Polls for the 2024 general election close at 9pm on Wednesday. Only after the last votes have been cast at a polling point does the counting begin. Here is the path your ballot takes from the box to a seat in parliament.

Each polling station counts their own votes when the polling station closes, after which they are sent to the IEC’s national results centre.

  1. Everything there?

The moment the polling station closes for the day, the IEC officials start counting their particular polling station’s votes. First, officials make sure that all the boxes allocated to the venue before voting day are present. Sealed boxes are then opened and emptied.

  1. Ballots unfolded

After that, all ballot papers are unfolded and piled with the back facing up. Here officers check that each ballot paper has an official IEC security stamp on the back. Stamped ballots are considered valid, with unstamped ballots considered invalid and not counted.

  1. Ballots sorted

All valid ballots are then grouped into the three categories by color – the national compensatory ballot, national regional seat ballot and the provincial ballot. After that, these three categories are sorted again according to the party or person for whom the particular ballot paper was voted for.

For example, the provincial piles are again divided into an ANC, DA, EFF, IVP and VF-Plus pile. This is all done manually.

  1. The counting begins

Each pile of ballot papers – subdivided into category and party or candidate – is counted and placed in piles of 100. For example, the ACDP’s Gauteng votes are counted and packed into piles of 100.
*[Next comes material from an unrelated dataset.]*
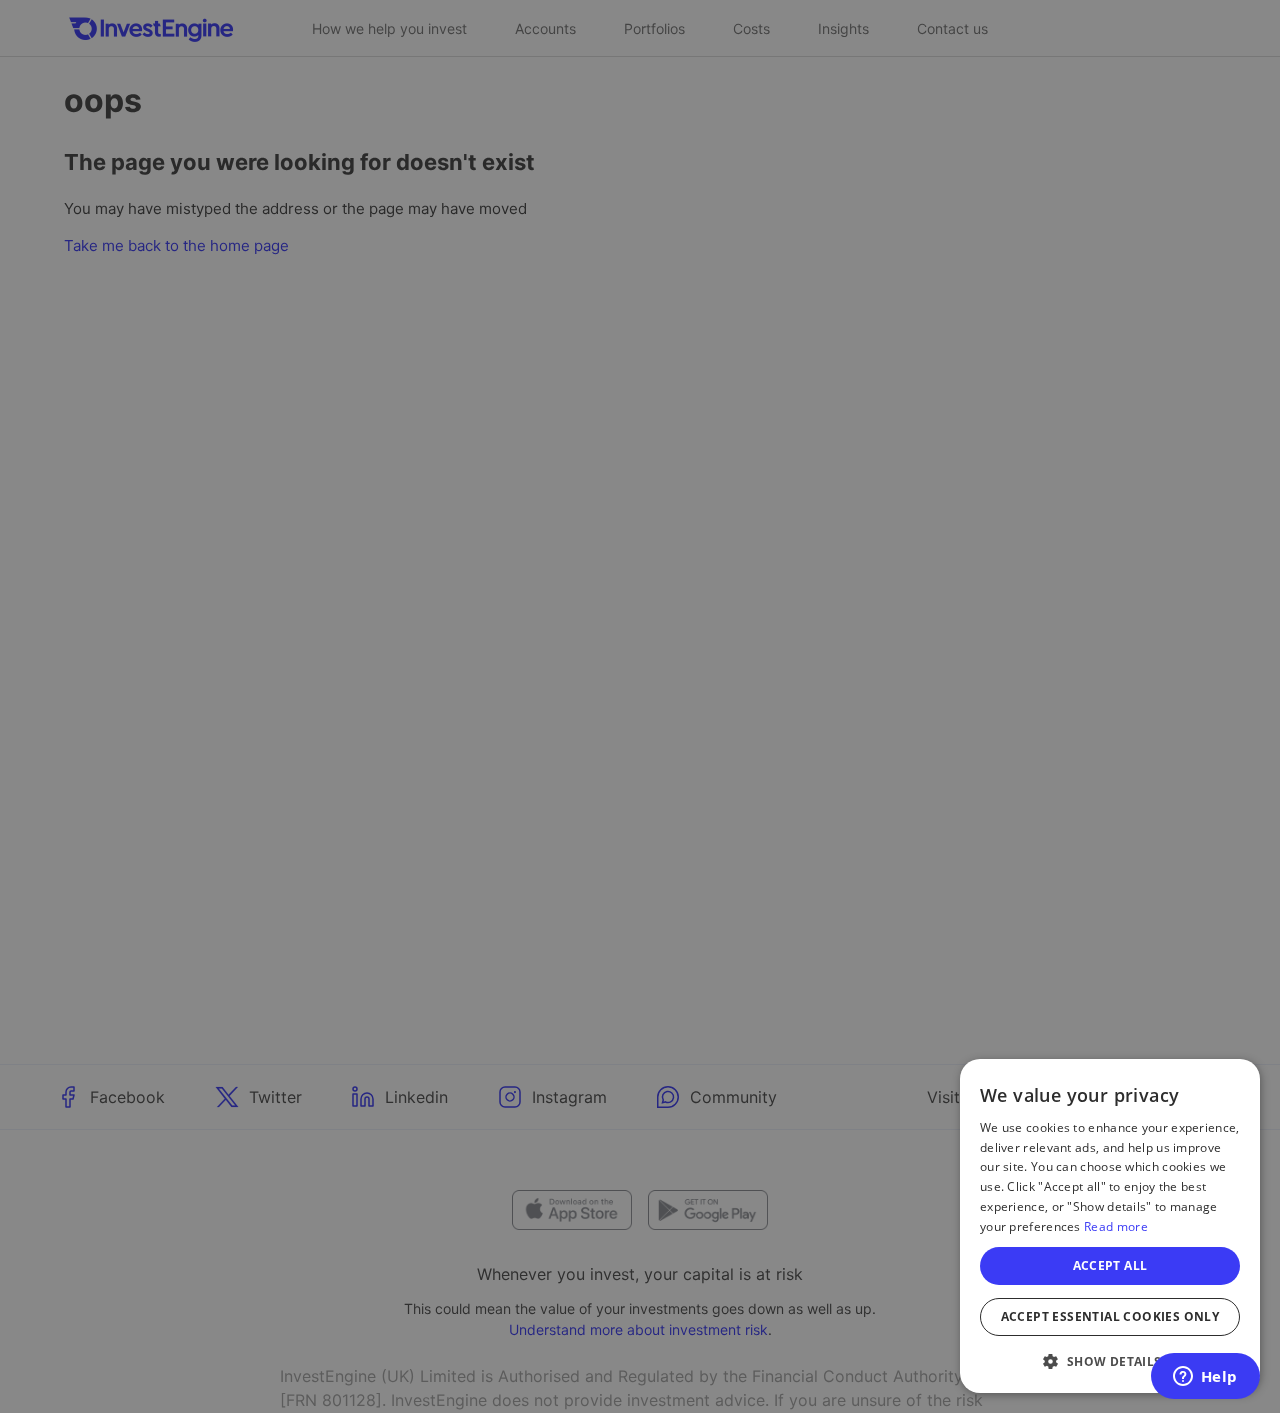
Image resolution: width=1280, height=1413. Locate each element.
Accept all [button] (1110, 1265)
After all the ballots have been sorted in this way, the total votes for each party are counted (by adding up the piles of 100).

  1. Results verified

The results of the respective parties and candidates are then checked against the total number of ballots received and the total number of votes cast at the relevant polling station. This is to ensure that ballots do not disappear or appear out of nowhere.

  1. Result slip signed

A slip with the results is then signed by the counting officer, independent candidate agents and party agents. This contains the results of the polling point in question. A hard copy of the slip is pasted on the door of each polling station. This is so that anyone who wants to check the results of any particular polling station can do so against the results that are sent to the national polling station to ensure that no error slips in.

Another packed and sealed copy of the result slip is transported to the local IEC office where it is scanned and fed into the national results system.

These results are also verified by independent external auditors.

  1. The result center

As the results are read into the national results system, they appear electronically at the respective results centers across the country, with the national results center this year at the Gallagher Estate Conference Center in Midrand.

The result centers are there for political and independent parties to monitor the voting process, counting process and results. Political and independent parties can report any alleged irregularities to the result centres.

  1. The results

The final results and seat allocation for the national assembly and provincial legislatures must be announced by the IEC within seven days of the election.

The IEC has already indicated that they will hopefully be able to announce the final results by this coming Sunday. Because voters fill out three ballots for the first time this year, the counting process is expected to take longer than previous years.

  1. Votes become seats

After the finalization of the results, these votes for respective parties are converted into seats in the national and provincial legislatures – this also appears at the result centres. All political parties have already finalized their party lists before the election and submitted them to the IEC. New members of parliament and members of the provincial legislature are appointed based on the number of seats granted to the party and the person’s position on the party list.

Votes are converted into seats according to the national electoral formula. Because South Africa has a proportional electoral system, every single vote contributes to the way in which seats are allocated to parties.

  1. New parliament formed

A total of 14 days after the final results have been returned, the new (seventh) parliament must hold its first session. During this time, new members of parliament are sworn in, who must vote for the new president of the country after being sworn in.